Investment in Capital Expenditure and the Financial Performance of Listed Consumer Manufacturing Firms in Nigeria
Keywords:
Capital Expenditure, Non-current Turnover Ratio, Capital Intensity Ratio, ROEAbstract
This study examined Investment in Capital Expenditure and the Financial Performance of Selected Listed Consumer Manufacturing Firms in Nigeria. The researcher adopted the ex-post facto research design methodology for this study. This study uses secondary data from the annual reports of five (5) selected listed firm, sampled through the convenience sampling technique. The data obtained were time series from 2012-2023 and were analysed using the multiple linear regression analytical models. The findings revealed that Non-current Turnover Ratio (NATR) had a negative non-significant effect on the Return on Equity, Capital Intensity Ratio (CIR) had a negative significant on the Return on Equity, while combined analysis of both variables brought about a negative and significant effect on the Return on Equity of the selected firms.

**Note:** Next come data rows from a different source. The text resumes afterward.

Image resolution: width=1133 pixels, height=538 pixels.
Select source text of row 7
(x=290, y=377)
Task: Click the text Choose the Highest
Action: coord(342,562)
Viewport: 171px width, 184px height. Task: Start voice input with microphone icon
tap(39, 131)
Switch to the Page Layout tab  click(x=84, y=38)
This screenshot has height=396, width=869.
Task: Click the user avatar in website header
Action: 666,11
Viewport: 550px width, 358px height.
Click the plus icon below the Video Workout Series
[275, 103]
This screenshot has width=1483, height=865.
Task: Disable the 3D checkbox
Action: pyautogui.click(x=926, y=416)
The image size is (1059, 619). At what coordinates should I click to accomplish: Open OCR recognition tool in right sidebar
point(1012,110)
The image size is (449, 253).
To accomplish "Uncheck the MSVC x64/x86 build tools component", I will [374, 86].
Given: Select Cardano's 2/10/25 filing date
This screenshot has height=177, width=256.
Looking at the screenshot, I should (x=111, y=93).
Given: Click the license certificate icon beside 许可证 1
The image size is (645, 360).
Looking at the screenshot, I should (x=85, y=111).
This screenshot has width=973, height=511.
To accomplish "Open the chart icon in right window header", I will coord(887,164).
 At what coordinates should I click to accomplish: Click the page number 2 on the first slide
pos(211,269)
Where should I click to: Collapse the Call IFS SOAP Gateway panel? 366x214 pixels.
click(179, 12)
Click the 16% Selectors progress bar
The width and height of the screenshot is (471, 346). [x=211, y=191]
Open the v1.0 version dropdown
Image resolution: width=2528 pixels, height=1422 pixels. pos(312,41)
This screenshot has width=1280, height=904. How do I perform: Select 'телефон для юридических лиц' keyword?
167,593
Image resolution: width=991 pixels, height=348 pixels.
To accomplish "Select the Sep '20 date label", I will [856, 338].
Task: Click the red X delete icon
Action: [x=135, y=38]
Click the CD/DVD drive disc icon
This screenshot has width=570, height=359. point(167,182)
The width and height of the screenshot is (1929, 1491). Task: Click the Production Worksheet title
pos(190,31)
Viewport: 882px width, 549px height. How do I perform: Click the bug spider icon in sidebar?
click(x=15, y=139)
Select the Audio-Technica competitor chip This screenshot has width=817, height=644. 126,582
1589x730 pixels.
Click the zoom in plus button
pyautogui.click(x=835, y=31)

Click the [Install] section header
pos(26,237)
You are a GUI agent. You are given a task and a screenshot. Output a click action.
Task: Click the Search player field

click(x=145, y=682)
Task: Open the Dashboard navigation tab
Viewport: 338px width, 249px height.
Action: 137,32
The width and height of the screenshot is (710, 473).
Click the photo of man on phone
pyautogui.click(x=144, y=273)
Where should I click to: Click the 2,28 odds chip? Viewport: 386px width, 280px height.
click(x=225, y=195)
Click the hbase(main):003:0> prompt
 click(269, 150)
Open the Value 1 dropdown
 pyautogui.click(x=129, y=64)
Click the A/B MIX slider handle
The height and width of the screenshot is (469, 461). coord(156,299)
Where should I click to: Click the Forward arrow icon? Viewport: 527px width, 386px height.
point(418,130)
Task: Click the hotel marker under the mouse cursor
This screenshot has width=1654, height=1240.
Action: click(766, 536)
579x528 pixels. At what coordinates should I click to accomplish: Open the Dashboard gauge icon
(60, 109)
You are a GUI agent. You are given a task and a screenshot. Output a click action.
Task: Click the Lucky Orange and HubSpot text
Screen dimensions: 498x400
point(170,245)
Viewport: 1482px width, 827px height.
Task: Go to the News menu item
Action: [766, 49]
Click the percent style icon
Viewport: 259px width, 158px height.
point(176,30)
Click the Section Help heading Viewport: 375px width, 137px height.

In conclusion, increasing the Capital expenditure Investment without corresponding increase in its efficiency to generate sales, or optimum efficiency with both metrics alongside poor profit-making strategies will result to poor returns for shareholders in the current year of the acquisition of capital expenditure and in future years of its usage. One of the recommendations directed to management was on the focus of improving overall asset efficiency and cost management. It involves not only optimizing the use of non-current assets but also ensuring that capital is deployed in a manner that maximizes returns.